WHAT TO WORK ON — Set down a word-for-word copy of the data below, limited to the lines from the first through the line with "Click to find another local Mass (150, 2126)".

[Stored data]
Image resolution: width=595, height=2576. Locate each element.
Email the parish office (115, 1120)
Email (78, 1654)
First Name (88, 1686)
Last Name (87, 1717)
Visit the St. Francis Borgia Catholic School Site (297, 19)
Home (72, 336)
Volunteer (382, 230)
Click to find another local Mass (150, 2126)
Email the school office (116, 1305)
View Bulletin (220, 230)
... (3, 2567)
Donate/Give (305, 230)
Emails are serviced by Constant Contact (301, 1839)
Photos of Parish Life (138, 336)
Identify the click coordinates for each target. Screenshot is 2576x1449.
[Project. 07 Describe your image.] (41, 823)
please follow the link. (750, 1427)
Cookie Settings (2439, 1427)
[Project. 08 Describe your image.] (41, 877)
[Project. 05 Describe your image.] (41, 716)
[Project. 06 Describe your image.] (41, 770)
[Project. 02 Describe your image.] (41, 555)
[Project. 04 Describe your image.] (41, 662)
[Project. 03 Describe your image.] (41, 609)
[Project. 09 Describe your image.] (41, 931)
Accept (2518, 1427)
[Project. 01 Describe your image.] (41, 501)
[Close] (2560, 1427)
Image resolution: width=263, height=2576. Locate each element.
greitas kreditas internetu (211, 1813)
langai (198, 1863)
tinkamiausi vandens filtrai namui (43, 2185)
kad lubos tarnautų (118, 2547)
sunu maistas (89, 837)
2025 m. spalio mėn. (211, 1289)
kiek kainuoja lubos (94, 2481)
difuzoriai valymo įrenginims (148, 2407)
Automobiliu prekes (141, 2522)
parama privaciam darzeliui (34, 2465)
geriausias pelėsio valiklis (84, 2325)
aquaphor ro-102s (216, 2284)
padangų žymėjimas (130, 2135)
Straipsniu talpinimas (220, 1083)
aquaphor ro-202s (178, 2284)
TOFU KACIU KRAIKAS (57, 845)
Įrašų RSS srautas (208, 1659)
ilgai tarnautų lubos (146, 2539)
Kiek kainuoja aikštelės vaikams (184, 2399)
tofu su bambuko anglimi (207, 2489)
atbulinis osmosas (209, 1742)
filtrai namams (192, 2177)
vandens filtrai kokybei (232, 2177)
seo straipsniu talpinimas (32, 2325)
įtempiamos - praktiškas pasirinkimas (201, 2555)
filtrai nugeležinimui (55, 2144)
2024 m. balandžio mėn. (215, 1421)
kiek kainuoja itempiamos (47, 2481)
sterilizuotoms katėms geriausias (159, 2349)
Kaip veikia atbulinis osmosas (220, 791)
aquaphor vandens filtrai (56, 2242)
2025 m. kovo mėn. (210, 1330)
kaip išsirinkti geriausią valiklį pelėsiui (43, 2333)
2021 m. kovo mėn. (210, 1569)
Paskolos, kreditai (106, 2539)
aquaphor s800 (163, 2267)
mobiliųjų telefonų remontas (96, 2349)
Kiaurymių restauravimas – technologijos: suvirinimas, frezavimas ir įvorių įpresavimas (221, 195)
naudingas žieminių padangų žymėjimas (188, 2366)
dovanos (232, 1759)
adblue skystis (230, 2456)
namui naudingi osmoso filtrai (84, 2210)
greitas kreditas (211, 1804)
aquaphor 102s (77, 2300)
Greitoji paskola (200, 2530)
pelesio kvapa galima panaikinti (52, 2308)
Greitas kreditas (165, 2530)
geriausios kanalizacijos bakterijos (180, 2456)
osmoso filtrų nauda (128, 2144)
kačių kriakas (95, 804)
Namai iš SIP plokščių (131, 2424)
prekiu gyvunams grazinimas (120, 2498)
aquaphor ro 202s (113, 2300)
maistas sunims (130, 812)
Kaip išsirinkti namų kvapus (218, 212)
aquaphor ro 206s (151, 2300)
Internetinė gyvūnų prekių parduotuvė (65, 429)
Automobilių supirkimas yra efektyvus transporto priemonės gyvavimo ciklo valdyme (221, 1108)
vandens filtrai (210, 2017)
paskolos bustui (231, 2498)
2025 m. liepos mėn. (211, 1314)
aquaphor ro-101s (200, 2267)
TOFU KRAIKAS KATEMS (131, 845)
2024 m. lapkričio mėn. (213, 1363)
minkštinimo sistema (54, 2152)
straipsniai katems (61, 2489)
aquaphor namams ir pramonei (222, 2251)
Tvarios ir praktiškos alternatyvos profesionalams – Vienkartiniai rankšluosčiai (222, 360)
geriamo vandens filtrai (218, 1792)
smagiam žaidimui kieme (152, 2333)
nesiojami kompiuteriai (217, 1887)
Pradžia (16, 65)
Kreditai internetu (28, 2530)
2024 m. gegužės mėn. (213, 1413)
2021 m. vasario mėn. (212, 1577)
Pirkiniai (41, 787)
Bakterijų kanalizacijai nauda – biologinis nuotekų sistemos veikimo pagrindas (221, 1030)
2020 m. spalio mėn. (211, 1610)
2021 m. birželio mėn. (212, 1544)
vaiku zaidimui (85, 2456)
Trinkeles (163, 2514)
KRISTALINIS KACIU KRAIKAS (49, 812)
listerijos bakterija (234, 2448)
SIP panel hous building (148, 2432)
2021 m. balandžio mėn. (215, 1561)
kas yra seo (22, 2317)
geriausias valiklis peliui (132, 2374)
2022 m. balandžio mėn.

RESULT BELOW —
Image resolution: width=595, height=2576. Locate each element.
Email the parish office (115, 1120)
Email (78, 1654)
First Name (88, 1686)
Last Name (87, 1717)
Visit the St. Francis Borgia Catholic School Site (297, 19)
Home (72, 336)
Volunteer (382, 230)
Click to find another local Mass (150, 2126)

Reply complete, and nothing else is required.